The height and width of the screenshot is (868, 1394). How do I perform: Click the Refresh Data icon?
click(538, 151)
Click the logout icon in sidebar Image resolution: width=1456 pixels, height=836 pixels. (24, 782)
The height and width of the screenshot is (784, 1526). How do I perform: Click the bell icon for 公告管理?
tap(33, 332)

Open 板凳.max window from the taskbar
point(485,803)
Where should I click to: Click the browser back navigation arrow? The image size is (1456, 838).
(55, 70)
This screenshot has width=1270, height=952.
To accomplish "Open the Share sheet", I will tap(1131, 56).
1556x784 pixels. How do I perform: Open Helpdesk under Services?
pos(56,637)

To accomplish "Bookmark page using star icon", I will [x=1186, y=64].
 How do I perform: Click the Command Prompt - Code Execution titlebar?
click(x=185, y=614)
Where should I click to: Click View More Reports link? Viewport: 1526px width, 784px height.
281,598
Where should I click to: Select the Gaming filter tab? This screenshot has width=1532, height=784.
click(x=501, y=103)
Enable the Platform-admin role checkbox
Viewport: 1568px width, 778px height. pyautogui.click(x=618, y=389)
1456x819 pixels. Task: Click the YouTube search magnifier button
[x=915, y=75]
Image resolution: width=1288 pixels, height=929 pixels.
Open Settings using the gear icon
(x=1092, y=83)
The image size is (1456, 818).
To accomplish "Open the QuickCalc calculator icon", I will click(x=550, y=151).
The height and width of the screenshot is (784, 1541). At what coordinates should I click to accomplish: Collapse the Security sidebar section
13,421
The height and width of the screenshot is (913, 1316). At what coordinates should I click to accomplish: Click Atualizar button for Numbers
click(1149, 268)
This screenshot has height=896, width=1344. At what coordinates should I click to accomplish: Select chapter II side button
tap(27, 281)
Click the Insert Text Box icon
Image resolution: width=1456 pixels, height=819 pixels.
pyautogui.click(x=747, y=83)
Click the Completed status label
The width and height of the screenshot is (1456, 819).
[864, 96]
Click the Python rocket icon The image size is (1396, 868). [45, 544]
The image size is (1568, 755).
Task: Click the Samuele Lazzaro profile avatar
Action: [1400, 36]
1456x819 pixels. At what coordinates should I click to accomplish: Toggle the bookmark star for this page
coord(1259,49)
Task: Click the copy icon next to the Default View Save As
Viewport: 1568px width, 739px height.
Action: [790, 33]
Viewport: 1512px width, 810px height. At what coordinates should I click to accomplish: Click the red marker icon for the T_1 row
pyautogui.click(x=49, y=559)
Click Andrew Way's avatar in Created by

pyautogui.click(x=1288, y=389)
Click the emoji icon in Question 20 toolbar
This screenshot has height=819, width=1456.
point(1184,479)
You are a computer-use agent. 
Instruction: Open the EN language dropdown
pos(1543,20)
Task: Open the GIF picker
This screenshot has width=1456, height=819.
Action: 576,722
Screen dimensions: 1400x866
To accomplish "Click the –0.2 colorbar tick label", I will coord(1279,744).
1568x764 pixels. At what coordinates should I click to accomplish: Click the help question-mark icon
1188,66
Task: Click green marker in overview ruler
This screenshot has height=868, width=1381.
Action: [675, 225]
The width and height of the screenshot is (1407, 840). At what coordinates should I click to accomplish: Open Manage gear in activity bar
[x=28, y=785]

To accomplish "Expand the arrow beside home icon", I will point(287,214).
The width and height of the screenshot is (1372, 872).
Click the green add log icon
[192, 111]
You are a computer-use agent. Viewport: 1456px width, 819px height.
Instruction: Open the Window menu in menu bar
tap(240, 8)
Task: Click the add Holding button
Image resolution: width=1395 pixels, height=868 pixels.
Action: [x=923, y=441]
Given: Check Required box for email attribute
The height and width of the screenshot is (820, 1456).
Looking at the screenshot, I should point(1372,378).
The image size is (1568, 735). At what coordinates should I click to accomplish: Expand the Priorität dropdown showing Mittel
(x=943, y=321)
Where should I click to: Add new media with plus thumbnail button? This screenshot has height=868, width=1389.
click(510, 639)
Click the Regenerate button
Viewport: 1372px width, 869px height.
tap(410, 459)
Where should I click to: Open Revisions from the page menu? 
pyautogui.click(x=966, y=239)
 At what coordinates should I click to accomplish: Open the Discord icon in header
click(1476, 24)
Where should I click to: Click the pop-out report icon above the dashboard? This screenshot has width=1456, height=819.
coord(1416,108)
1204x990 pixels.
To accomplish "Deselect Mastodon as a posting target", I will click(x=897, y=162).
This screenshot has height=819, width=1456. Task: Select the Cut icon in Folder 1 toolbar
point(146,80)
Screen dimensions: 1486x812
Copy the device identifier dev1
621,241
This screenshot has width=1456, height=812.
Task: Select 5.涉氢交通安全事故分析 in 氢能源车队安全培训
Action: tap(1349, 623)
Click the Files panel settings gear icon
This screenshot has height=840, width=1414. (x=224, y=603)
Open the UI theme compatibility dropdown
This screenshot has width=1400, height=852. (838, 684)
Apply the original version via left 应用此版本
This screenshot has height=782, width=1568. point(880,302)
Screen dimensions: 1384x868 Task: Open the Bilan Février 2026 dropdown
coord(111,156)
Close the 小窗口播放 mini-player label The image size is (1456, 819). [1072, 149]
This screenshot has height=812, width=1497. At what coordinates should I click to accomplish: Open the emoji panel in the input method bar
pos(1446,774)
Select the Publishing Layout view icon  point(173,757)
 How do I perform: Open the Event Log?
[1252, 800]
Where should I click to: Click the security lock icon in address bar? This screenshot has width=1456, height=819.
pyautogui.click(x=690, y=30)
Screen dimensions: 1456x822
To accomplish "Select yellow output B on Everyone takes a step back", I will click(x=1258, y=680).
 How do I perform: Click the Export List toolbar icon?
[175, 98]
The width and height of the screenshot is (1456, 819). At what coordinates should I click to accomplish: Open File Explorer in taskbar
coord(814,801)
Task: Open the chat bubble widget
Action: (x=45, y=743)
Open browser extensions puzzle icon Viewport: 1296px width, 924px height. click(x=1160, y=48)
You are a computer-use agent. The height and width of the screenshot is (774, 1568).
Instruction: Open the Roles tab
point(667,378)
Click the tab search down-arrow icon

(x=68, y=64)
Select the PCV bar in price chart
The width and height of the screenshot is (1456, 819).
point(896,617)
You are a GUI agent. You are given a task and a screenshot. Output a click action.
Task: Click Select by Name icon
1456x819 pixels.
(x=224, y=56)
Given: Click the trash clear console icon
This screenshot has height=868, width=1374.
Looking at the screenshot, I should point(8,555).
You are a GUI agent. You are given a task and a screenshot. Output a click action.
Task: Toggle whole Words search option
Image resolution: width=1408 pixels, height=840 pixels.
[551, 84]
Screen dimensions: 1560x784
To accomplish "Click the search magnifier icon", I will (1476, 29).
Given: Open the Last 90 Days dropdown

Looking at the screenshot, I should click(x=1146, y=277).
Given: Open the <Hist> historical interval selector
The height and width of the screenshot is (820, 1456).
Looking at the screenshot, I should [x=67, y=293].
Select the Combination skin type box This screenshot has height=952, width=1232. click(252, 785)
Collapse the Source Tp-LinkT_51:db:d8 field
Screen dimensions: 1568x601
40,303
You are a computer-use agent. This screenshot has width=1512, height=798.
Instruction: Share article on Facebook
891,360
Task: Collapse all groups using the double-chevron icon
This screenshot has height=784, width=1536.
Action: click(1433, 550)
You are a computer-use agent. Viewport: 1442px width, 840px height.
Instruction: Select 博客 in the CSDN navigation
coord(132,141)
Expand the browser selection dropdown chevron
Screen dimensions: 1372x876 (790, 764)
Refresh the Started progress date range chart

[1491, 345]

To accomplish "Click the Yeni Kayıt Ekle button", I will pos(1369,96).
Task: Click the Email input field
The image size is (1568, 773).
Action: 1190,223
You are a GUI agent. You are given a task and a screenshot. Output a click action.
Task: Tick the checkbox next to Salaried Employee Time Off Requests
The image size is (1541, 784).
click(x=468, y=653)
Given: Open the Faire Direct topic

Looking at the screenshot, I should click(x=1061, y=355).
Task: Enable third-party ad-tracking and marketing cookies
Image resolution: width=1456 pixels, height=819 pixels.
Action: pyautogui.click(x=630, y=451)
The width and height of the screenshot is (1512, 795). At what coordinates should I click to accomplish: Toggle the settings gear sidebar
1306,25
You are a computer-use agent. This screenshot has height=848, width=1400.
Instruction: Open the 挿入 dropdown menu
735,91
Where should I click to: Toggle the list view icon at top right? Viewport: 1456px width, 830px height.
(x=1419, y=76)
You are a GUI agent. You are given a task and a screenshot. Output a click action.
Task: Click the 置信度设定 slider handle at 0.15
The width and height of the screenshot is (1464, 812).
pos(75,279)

....

**Task item:** Could you reproduce, exactly, every line above from the line with "Click the Completed status label" to the line with "Task: Click the copy", and no other line? Both ends count.

**Answer box:**
Click the Completed status label
The width and height of the screenshot is (1456, 819).
[864, 96]
Click the Python rocket icon The image size is (1396, 868). [45, 544]
The image size is (1568, 755).
Task: Click the Samuele Lazzaro profile avatar
Action: [1400, 36]
1456x819 pixels. At what coordinates should I click to accomplish: Toggle the bookmark star for this page
coord(1259,49)
Task: Click the copy icon next to the Default View Save As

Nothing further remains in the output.